§ **練習問題**:
a. 秩父夜祭についての抜粋文を読み、次の(i)〜(iii)が本文の内容と合っているかを「はい」か「いいえ」で答え、根拠となる本文の語句をそのまま引用せよ。(i) 秩父夜祭は毎年12月2日と3日に行われる。(ii) 「秩父祭の屋台6基」は3基の笠鉾と3基の屋台から成る。(iii) 「秩父の屋台行事と神楽」は2016年にユネスコの世界無形文化遺産のひとつとして登録された。
b. 秩父夜祭についての抜粋文によると、江戸中期に秩父神社に立った絹織物の市は何と呼ばれていたか答えよ。
c. 秩父夜祭についての抜粋文のうち、「秩父夜祭は、この地域の総鎮守である」で始まる段落を、主な事実を残して箇条書きにまとめよ。

§ **抜粋文**:
-*-

毎年12月2日と3日に行われる「秩父夜祭」。屋台が提灯で幻想的に灯される中、初冬の秩父の町が高揚した人々の熱気に包まれます。秩父の人々にとって年を締めくくるこの祭りは、歴史的・文化的に非常に価値の高い祭りで、京都祇園祭、飛騨高山祭と並び「日本三大曳山祭」のひとつとして知られています。その芸術的な山車や山鉾の曳き回し、屋台囃子や歌舞伎などの伝統芸能などは、まさに国宝級とも言えるでしょう。屋台の上から聞こえるお囃子や豪快な掛け声では、江戸や祇園の囃子の調子とは一風違った雰囲気を楽しむことができます。

秩父夜祭は、この地域の総鎮守である秩父神社の例大祭です。秩父はかつて絹の産地として知られ、江戸中期には秩父神社に絹織物の市「絹大市(きぬのたかまち)」が立ち、共に祭りも行われるようになりました。記録では江戸の寛文年間(1661~72)には秩父神社での祭りが存在していたそうです。当初秩父絹の市の付け祭として始まった祭は「お蚕祭り」とも呼ばれ、秩父の経済的な発展に従って盛大に行われるようになりました。

この祭りを特徴づけるのは、屋台の両袖に設置された舞台での地芝居「秩父歌舞伎」や、地元の花柳一門と杵屋(きねや)一門による「曳き踊り」ですが、これらは秩父神楽と共に「秩父祭の屋台行事と神楽」として、国の重要無形民俗文化財に指定されています。
漆や金細工などで豪華絢爛に装飾された2基の笠鉾と4基の屋台は、「秩父祭の屋台6基」として国の重要有形民俗文化財にもなっています。更に2016年には「秩父の屋台行事と神楽」が、ユネスコの世界無形文化遺産「山・鉾・屋台行事」のひとつとして登録されています。

-*-

§ **提供データ**:

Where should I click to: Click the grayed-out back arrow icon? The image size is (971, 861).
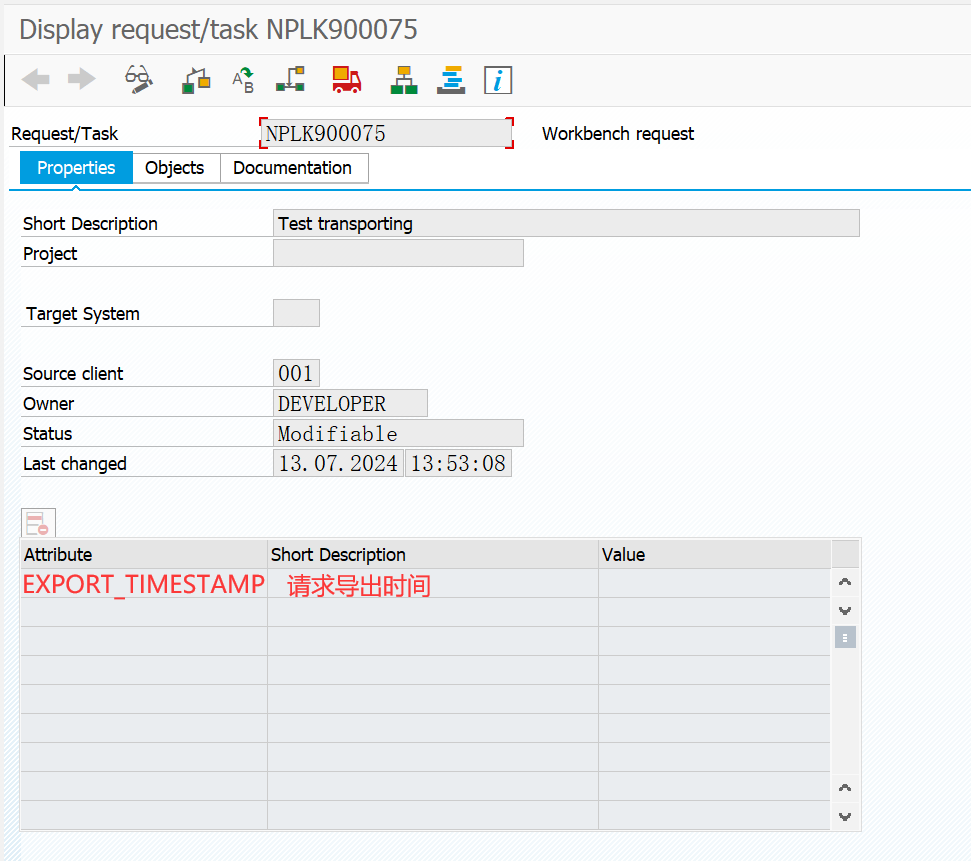click(36, 80)
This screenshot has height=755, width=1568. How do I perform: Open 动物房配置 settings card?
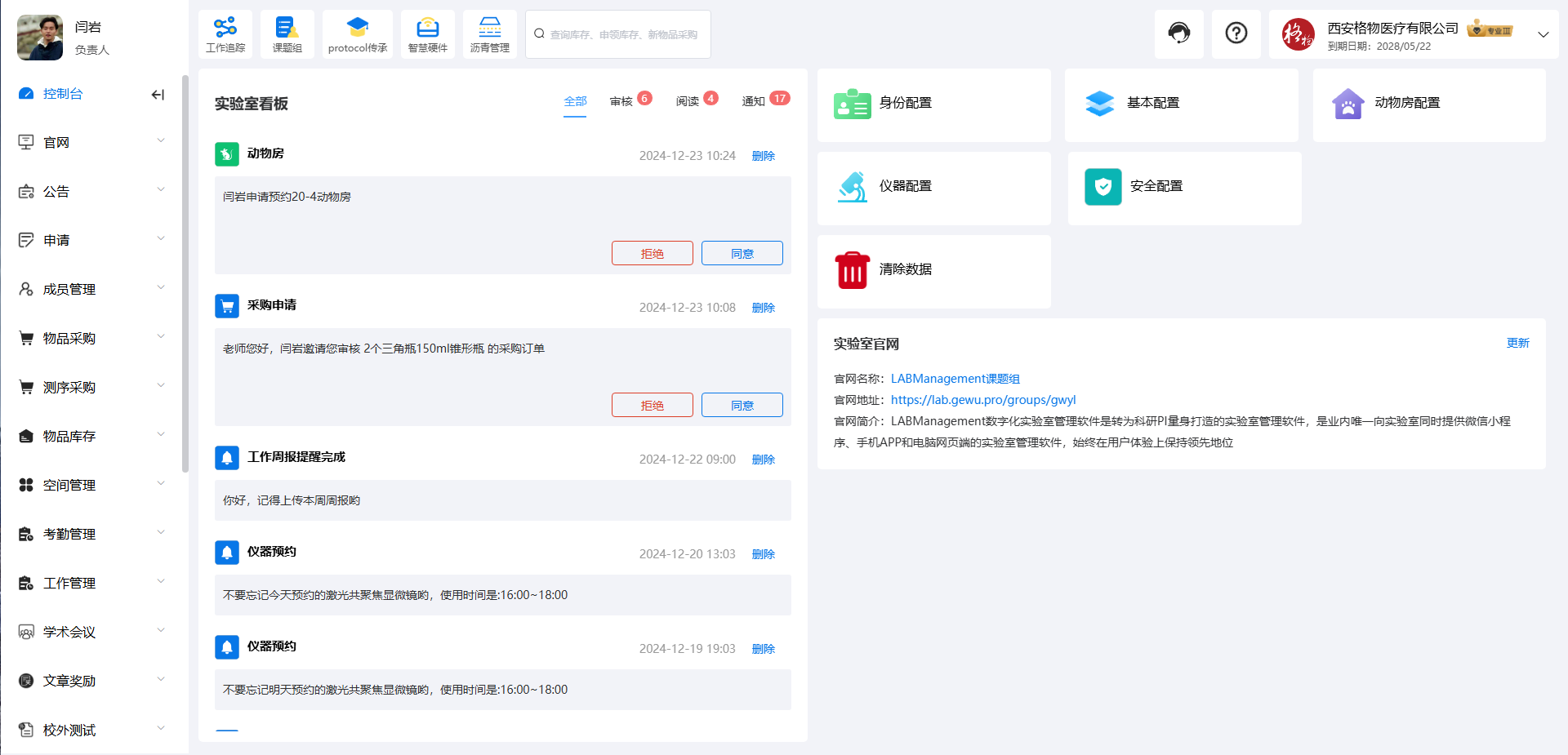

-*-

§ **解答**:
a.
(i) はい。「毎年12月2日と3日に行われる「秩父夜祭」」
(ii) いいえ。「2基の笠鉾と4基の屋台」
(iii) はい。「2016年には「秩父の屋台行事と神楽」が、ユネスコの世界無形文化遺産「山・鉾・屋台行事」のひとつとして登録されています」

b. 「絹大市(きぬのたかまち)」

c.
・秩父夜祭は、地域の総鎮守である秩父神社の例大祭である。
・秩父はかつて絹の産地として知られていた。
・江戸中期には秩父神社で絹織物の市「絹大市」が立ち、祭りも行われるようになった。
・記録では、寛文年間(1661~72)には秩父神社での祭りが存在していた。
・祭りは絹の市の付け祭として始まり、「お蚕祭り」とも呼ばれた。
・秩父の経済的な発展に従って、祭りは盛大に行われるようになった。